Source material:
------------------------------
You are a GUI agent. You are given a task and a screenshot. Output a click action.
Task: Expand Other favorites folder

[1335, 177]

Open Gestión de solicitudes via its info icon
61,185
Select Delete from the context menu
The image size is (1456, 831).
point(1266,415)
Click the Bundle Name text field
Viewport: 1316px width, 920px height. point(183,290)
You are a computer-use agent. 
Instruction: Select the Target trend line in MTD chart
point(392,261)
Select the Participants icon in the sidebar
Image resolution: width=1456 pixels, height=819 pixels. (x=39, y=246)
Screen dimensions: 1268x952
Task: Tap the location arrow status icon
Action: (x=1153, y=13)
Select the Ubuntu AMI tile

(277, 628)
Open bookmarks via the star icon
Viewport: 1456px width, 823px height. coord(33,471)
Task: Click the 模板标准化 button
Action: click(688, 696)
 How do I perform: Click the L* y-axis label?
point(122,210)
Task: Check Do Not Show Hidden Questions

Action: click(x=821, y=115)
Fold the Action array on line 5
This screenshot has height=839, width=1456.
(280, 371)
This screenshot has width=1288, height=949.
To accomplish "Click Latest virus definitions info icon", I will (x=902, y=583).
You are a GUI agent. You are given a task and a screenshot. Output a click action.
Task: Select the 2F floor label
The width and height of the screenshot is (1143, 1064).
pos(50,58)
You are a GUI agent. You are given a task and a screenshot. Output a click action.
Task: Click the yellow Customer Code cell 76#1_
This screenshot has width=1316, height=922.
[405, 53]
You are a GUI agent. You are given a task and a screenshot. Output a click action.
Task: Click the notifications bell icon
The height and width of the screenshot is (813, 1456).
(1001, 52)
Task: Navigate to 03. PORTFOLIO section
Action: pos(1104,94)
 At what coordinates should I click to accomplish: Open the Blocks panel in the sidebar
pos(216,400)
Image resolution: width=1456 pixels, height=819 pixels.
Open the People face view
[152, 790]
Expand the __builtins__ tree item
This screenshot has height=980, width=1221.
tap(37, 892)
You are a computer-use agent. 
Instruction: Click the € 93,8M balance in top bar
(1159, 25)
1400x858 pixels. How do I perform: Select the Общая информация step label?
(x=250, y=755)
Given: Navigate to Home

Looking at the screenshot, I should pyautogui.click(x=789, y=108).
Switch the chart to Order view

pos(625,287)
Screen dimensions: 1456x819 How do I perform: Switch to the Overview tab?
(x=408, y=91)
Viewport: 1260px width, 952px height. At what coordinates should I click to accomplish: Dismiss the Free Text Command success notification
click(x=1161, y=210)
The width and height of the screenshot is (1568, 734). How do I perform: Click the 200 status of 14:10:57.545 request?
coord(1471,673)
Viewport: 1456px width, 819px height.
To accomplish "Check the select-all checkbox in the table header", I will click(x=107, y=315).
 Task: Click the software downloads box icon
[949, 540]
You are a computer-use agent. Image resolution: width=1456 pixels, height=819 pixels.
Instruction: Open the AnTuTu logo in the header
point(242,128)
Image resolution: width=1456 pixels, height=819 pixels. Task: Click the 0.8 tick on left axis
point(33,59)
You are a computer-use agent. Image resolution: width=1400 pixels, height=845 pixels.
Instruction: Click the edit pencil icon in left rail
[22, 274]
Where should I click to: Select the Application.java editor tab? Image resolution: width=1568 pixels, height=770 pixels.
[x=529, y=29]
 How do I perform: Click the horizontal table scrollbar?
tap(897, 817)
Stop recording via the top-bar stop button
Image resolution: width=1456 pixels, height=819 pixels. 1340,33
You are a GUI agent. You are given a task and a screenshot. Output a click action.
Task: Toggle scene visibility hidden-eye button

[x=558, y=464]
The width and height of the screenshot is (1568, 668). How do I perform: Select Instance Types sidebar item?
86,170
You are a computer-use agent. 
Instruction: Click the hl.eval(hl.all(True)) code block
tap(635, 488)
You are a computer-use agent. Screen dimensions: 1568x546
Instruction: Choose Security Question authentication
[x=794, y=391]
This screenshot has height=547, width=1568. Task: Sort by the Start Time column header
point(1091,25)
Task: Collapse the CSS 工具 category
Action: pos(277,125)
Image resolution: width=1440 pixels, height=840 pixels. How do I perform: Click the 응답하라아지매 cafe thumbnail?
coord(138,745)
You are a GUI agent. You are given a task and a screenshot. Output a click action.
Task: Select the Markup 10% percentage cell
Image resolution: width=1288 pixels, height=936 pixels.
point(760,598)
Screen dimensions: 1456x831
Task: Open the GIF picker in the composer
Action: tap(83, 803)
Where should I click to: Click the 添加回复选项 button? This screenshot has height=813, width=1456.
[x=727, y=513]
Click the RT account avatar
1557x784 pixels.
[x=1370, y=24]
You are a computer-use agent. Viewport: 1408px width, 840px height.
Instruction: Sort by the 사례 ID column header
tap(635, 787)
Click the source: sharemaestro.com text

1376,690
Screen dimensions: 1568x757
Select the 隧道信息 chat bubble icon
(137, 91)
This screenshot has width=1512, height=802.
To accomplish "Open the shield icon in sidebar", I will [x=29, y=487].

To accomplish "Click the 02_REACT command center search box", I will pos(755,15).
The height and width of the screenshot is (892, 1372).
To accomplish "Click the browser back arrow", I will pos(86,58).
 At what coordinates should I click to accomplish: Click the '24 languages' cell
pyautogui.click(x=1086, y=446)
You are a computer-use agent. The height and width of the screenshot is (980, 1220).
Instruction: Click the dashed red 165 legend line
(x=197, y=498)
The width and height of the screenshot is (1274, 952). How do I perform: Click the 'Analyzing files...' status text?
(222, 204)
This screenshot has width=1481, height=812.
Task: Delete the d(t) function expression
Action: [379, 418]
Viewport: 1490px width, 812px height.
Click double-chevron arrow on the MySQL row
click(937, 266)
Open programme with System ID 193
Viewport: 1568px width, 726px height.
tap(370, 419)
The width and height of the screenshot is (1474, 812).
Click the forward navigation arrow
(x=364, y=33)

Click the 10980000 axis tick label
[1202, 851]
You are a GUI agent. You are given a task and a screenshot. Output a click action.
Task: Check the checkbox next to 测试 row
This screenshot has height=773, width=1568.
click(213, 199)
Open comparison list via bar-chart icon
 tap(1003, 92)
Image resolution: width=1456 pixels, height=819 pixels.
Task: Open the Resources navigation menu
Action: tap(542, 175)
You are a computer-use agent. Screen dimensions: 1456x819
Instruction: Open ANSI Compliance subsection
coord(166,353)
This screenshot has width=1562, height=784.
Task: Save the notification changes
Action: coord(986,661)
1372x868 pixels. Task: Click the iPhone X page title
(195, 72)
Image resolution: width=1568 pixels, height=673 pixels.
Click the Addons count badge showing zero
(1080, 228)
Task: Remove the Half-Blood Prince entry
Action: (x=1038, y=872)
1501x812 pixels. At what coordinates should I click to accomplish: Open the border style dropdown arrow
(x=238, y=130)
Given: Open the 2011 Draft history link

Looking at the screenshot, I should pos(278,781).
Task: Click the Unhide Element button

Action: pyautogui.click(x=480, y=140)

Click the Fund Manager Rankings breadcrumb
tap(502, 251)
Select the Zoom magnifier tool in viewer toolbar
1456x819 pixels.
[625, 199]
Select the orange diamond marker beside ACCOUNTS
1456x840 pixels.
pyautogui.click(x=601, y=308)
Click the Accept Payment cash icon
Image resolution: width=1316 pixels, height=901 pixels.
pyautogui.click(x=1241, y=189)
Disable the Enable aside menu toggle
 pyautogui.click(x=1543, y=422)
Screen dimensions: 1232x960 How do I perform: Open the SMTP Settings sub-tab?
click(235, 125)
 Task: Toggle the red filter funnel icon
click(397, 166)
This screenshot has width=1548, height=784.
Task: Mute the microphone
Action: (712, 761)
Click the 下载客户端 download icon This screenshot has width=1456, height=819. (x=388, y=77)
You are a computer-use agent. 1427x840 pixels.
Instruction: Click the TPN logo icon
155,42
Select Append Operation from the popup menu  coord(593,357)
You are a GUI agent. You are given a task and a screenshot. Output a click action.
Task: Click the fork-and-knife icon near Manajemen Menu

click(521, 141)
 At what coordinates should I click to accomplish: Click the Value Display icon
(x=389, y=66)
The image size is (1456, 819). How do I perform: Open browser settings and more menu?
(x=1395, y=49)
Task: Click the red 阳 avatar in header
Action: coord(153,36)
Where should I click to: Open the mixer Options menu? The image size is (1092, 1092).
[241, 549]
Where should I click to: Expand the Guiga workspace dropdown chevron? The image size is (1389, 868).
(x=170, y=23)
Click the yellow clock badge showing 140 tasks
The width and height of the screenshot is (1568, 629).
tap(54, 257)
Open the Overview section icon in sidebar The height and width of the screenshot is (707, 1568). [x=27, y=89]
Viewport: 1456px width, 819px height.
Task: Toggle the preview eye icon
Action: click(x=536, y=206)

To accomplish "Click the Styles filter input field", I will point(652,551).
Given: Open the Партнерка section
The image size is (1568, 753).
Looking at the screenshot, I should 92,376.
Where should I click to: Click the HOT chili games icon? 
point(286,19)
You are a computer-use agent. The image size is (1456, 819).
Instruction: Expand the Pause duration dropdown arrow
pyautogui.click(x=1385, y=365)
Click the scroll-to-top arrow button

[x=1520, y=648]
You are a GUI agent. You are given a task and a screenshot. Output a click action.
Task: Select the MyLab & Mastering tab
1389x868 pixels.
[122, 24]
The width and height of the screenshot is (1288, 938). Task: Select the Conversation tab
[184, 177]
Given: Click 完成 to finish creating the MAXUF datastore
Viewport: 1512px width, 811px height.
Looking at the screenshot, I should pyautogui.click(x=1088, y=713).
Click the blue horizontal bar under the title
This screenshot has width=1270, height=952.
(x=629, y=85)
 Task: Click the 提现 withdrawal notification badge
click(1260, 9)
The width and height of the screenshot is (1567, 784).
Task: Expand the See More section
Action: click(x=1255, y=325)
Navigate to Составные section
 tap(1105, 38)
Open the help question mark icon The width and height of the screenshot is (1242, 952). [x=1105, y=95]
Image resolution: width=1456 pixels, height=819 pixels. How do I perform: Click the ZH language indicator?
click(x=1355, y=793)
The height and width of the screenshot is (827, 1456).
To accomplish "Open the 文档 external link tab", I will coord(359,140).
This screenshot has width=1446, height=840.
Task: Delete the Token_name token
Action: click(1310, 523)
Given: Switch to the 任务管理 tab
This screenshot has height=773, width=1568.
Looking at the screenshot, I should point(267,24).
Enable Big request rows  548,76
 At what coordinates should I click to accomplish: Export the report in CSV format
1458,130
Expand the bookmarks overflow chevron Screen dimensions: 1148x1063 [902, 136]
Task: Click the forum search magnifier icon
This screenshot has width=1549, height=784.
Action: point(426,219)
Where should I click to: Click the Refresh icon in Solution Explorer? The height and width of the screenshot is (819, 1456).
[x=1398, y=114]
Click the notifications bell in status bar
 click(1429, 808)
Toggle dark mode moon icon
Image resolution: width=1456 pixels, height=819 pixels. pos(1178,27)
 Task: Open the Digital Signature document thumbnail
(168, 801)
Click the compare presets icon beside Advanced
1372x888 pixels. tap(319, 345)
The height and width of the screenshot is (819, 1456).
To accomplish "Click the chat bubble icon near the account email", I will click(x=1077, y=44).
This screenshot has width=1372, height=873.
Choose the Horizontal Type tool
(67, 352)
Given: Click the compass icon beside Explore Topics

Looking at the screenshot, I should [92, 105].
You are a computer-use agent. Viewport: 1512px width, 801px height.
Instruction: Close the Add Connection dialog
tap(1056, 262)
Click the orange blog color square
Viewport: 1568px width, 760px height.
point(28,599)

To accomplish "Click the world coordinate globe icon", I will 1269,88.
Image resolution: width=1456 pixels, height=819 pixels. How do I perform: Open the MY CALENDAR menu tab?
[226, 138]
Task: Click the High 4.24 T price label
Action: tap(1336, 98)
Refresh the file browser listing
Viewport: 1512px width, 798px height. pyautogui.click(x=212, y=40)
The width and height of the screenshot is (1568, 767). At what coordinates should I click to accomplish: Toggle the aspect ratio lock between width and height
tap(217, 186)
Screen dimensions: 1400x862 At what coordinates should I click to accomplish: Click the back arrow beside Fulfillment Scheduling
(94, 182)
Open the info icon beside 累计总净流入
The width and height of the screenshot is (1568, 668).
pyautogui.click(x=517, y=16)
------------------------------
What is required:
Working from the material above, restate word for word the lines between the line with "Instruction: Click the TPN logo icon" and the line with "Open the help", both included, and only those.

Result of the task:
Instruction: Click the TPN logo icon
155,42
Select Append Operation from the popup menu  coord(593,357)
You are a GUI agent. You are given a task and a screenshot. Output a click action.
Task: Click the fork-and-knife icon near Manajemen Menu

click(521, 141)
 At what coordinates should I click to accomplish: Click the Value Display icon
(x=389, y=66)
The image size is (1456, 819). How do I perform: Open browser settings and more menu?
(x=1395, y=49)
Task: Click the red 阳 avatar in header
Action: coord(153,36)
Where should I click to: Open the mixer Options menu? The image size is (1092, 1092).
[241, 549]
Where should I click to: Expand the Guiga workspace dropdown chevron? The image size is (1389, 868).
(x=170, y=23)
Click the yellow clock badge showing 140 tasks
The width and height of the screenshot is (1568, 629).
tap(54, 257)
Open the Overview section icon in sidebar The height and width of the screenshot is (707, 1568). [x=27, y=89]
Viewport: 1456px width, 819px height.
Task: Toggle the preview eye icon
Action: click(x=536, y=206)

To accomplish "Click the Styles filter input field", I will point(652,551).
Given: Open the Партнерка section
The image size is (1568, 753).
Looking at the screenshot, I should 92,376.
Where should I click to: Click the HOT chili games icon? 
point(286,19)
You are a computer-use agent. The image size is (1456, 819).
Instruction: Expand the Pause duration dropdown arrow
pyautogui.click(x=1385, y=365)
Click the scroll-to-top arrow button

[x=1520, y=648]
You are a GUI agent. You are given a task and a screenshot. Output a click action.
Task: Select the MyLab & Mastering tab
1389x868 pixels.
[122, 24]
The width and height of the screenshot is (1288, 938). Task: Select the Conversation tab
[184, 177]
Given: Click 完成 to finish creating the MAXUF datastore
Viewport: 1512px width, 811px height.
Looking at the screenshot, I should pyautogui.click(x=1088, y=713).
Click the blue horizontal bar under the title
This screenshot has width=1270, height=952.
(x=629, y=85)
 Task: Click the 提现 withdrawal notification badge
click(1260, 9)
The width and height of the screenshot is (1567, 784).
Task: Expand the See More section
Action: click(x=1255, y=325)
Navigate to Составные section
 tap(1105, 38)
Open the help question mark icon The width and height of the screenshot is (1242, 952). [x=1105, y=95]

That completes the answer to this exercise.